■ **Task statement**
Nothing but an exact copy is wanted here: the line with "Viewport: 791px width, 403px" and all the lines that follow it in the entries below.

Saved data entries

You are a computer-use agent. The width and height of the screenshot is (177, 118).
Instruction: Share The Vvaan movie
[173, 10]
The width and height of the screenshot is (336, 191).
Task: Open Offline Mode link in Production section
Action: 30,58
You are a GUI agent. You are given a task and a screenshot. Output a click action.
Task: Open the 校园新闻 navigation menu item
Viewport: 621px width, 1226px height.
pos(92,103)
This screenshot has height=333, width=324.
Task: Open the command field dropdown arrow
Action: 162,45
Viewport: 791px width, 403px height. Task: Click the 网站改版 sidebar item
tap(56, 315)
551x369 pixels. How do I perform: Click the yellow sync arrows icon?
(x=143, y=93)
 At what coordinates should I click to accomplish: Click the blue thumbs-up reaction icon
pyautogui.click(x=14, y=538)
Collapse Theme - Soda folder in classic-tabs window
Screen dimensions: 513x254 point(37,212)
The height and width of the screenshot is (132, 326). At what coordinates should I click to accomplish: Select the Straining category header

■ **Result of the exercise**
Viewport: 791px width, 403px height. Task: Click the 网站改版 sidebar item
tap(56, 315)
551x369 pixels. How do I perform: Click the yellow sync arrows icon?
(x=143, y=93)
 At what coordinates should I click to accomplish: Click the blue thumbs-up reaction icon
pyautogui.click(x=14, y=538)
Collapse Theme - Soda folder in classic-tabs window
Screen dimensions: 513x254 point(37,212)
The height and width of the screenshot is (132, 326). At what coordinates should I click to accomplish: Select the Straining category header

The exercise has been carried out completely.